Render every line of the entries below as a Markdown table with two columns, No. and Line, numbering the rows in order and leaving out blank lines.

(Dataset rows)
————————
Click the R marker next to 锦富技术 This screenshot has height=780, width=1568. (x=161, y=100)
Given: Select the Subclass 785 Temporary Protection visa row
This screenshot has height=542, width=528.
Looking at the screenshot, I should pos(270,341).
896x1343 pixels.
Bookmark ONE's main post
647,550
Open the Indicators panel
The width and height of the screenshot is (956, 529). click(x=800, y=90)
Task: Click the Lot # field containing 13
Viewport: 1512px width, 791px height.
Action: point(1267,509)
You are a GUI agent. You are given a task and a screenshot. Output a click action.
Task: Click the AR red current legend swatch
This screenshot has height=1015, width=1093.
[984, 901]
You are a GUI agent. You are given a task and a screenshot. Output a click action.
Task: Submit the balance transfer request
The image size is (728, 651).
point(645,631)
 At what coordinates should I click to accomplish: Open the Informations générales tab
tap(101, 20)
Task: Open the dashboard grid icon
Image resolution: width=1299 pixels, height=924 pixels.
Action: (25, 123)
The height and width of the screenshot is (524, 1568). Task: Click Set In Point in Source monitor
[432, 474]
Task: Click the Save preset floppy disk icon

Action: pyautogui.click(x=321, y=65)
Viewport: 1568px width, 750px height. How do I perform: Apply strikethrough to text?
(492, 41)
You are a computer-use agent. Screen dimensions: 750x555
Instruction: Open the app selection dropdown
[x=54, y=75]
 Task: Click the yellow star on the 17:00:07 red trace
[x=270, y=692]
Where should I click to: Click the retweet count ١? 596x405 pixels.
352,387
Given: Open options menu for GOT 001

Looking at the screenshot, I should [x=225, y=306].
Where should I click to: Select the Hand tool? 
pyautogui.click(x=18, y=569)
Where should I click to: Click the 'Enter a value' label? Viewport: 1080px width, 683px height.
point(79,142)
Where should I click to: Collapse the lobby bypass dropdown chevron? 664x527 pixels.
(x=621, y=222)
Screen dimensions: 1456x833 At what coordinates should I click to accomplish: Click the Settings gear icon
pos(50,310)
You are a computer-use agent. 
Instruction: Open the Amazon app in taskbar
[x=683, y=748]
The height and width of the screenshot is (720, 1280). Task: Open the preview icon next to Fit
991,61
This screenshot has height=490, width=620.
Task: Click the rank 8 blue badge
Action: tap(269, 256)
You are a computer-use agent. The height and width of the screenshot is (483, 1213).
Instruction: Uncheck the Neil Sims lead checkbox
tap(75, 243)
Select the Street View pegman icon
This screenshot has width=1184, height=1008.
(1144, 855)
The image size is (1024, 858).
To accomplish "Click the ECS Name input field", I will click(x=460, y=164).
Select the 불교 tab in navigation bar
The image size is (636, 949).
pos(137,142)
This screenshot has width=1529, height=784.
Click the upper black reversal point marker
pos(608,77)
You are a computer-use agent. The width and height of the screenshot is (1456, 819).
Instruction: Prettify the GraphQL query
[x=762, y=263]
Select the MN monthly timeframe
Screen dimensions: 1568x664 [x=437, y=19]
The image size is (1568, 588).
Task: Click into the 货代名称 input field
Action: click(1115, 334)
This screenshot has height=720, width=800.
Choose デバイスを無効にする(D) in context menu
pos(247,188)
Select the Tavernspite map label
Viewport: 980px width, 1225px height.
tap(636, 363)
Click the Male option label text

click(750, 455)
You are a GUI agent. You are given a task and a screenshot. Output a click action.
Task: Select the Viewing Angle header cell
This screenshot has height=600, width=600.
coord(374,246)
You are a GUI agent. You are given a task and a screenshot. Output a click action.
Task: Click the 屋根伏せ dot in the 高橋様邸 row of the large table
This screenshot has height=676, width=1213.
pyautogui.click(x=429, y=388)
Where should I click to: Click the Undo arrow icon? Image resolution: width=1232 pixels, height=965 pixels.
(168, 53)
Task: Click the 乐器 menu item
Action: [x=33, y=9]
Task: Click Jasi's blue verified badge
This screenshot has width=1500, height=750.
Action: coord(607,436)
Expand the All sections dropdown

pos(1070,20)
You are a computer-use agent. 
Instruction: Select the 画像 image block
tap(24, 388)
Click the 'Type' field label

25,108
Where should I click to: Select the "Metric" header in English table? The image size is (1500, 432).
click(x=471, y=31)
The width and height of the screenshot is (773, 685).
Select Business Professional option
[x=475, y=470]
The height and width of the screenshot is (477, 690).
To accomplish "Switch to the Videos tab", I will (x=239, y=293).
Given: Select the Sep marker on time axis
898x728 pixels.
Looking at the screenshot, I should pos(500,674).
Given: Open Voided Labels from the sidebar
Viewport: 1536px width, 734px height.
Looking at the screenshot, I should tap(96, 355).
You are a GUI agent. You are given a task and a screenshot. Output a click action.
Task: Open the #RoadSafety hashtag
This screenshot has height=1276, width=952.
————————
Exercise answer
| No. | Line |
|---|---|
| 1 | Click the R marker next to 锦富技术 This screenshot has height=780, width=1568. (x=161, y=100) |
| 2 | Given: Select the Subclass 785 Temporary Protection visa row |
| 3 | This screenshot has height=542, width=528. |
| 4 | Looking at the screenshot, I should pos(270,341). |
| 5 | 896x1343 pixels. |
| 6 | Bookmark ONE's main post |
| 7 | 647,550 |
| 8 | Open the Indicators panel |
| 9 | The width and height of the screenshot is (956, 529). click(x=800, y=90) |
| 10 | Task: Click the Lot # field containing 13 |
| 11 | Viewport: 1512px width, 791px height. |
| 12 | Action: point(1267,509) |
| 13 | You are a GUI agent. You are given a task and a screenshot. Output a click action. |
| 14 | Task: Click the AR red current legend swatch |
| 15 | This screenshot has height=1015, width=1093. |
| 16 | [984, 901] |
| 17 | You are a GUI agent. You are given a task and a screenshot. Output a click action. |
| 18 | Task: Submit the balance transfer request |
| 19 | The image size is (728, 651). |
| 20 | point(645,631) |
| 21 |  At what coordinates should I click to accomplish: Open the Informations générales tab |
| 22 | tap(101, 20) |
| 23 | Task: Open the dashboard grid icon |
| 24 | Image resolution: width=1299 pixels, height=924 pixels. |
| 25 | Action: (25, 123) |
| 26 | The height and width of the screenshot is (524, 1568). Task: Click Set In Point in Source monitor |
| 27 | [432, 474] |
| 28 | Task: Click the Save preset floppy disk icon |
| 29 | Action: pyautogui.click(x=321, y=65) |
| 30 | Viewport: 1568px width, 750px height. How do I perform: Apply strikethrough to text? |
| 31 | (492, 41) |
| 32 | You are a computer-use agent. Screen dimensions: 750x555 |
| 33 | Instruction: Open the app selection dropdown |
| 34 | [x=54, y=75] |
| 35 |  Task: Click the yellow star on the 17:00:07 red trace |
| 36 | [x=270, y=692] |
| 37 | Where should I click to: Click the retweet count ١? 596x405 pixels. |
| 38 | 352,387 |
| 39 | Given: Open options menu for GOT 001 |
| 40 | Looking at the screenshot, I should [x=225, y=306]. |
| 41 | Where should I click to: Select the Hand tool?  |
| 42 | pyautogui.click(x=18, y=569) |
| 43 | Where should I click to: Click the 'Enter a value' label? Viewport: 1080px width, 683px height. |
| 44 | point(79,142) |
| 45 | Where should I click to: Collapse the lobby bypass dropdown chevron? 664x527 pixels. |
| 46 | (x=621, y=222) |
| 47 | Screen dimensions: 1456x833 At what coordinates should I click to accomplish: Click the Settings gear icon |
| 48 | pos(50,310) |
| 49 | You are a computer-use agent.  |
| 50 | Instruction: Open the Amazon app in taskbar |
| 51 | [x=683, y=748] |
| 52 | The height and width of the screenshot is (720, 1280). Task: Open the preview icon next to Fit |
| 53 | 991,61 |
| 54 | This screenshot has height=490, width=620. |
| 55 | Task: Click the rank 8 blue badge |
| 56 | Action: tap(269, 256) |
| 57 | You are a computer-use agent. The height and width of the screenshot is (483, 1213). |
| 58 | Instruction: Uncheck the Neil Sims lead checkbox |
| 59 | tap(75, 243) |
| 60 | Select the Street View pegman icon |
| 61 | This screenshot has width=1184, height=1008. |
| 62 | (1144, 855) |
| 63 | The image size is (1024, 858). |
| 64 | To accomplish "Click the ECS Name input field", I will click(x=460, y=164). |
| 65 | Select the 불교 tab in navigation bar |
| 66 | The image size is (636, 949). |
| 67 | pos(137,142) |
| 68 | This screenshot has width=1529, height=784. |
| 69 | Click the upper black reversal point marker |
| 70 | pos(608,77) |
| 71 | You are a computer-use agent. The width and height of the screenshot is (1456, 819). |
| 72 | Instruction: Prettify the GraphQL query |
| 73 | [x=762, y=263] |
| 74 | Select the MN monthly timeframe |
| 75 | Screen dimensions: 1568x664 [x=437, y=19] |
| 76 | The image size is (1568, 588). |
| 77 | Task: Click into the 货代名称 input field |
| 78 | Action: click(1115, 334) |
| 79 | This screenshot has height=720, width=800. |
| 80 | Choose デバイスを無効にする(D) in context menu |
| 81 | pos(247,188) |
| 82 | Select the Tavernspite map label |
| 83 | Viewport: 980px width, 1225px height. |
| 84 | tap(636, 363) |
| 85 | Click the Male option label text |
| 86 | click(750, 455) |
| 87 | You are a GUI agent. You are given a task and a screenshot. Output a click action. |
| 88 | Task: Select the Viewing Angle header cell |
| 89 | This screenshot has height=600, width=600. |
| 90 | coord(374,246) |
| 91 | You are a GUI agent. You are given a task and a screenshot. Output a click action. |
| 92 | Task: Click the 屋根伏せ dot in the 高橋様邸 row of the large table |
| 93 | This screenshot has height=676, width=1213. |
| 94 | pyautogui.click(x=429, y=388) |
| 95 | Where should I click to: Click the Undo arrow icon? Image resolution: width=1232 pixels, height=965 pixels. |
| 96 | (168, 53) |
| 97 | Task: Click the 乐器 menu item |
| 98 | Action: [x=33, y=9] |
| 99 | Task: Click Jasi's blue verified badge |
| 100 | This screenshot has width=1500, height=750. |
| 101 | Action: coord(607,436) |
| 102 | Expand the All sections dropdown |
| 103 | pos(1070,20) |
| 104 | You are a computer-use agent.  |
| 105 | Instruction: Select the 画像 image block |
| 106 | tap(24, 388) |
| 107 | Click the 'Type' field label |
| 108 | 25,108 |
| 109 | Where should I click to: Select the "Metric" header in English table? The image size is (1500, 432). |
| 110 | click(x=471, y=31) |
| 111 | The width and height of the screenshot is (773, 685). |
| 112 | Select Business Professional option |
| 113 | [x=475, y=470] |
| 114 | The height and width of the screenshot is (477, 690). |
| 115 | To accomplish "Switch to the Videos tab", I will (x=239, y=293). |
| 116 | Given: Select the Sep marker on time axis |
| 117 | 898x728 pixels. |
| 118 | Looking at the screenshot, I should pos(500,674). |
| 119 | Given: Open Voided Labels from the sidebar |
| 120 | Viewport: 1536px width, 734px height. |
| 121 | Looking at the screenshot, I should tap(96, 355). |
| 122 | You are a GUI agent. You are given a task and a screenshot. Output a click action. |
| 123 | Task: Open the #RoadSafety hashtag |
| 124 | This screenshot has height=1276, width=952. |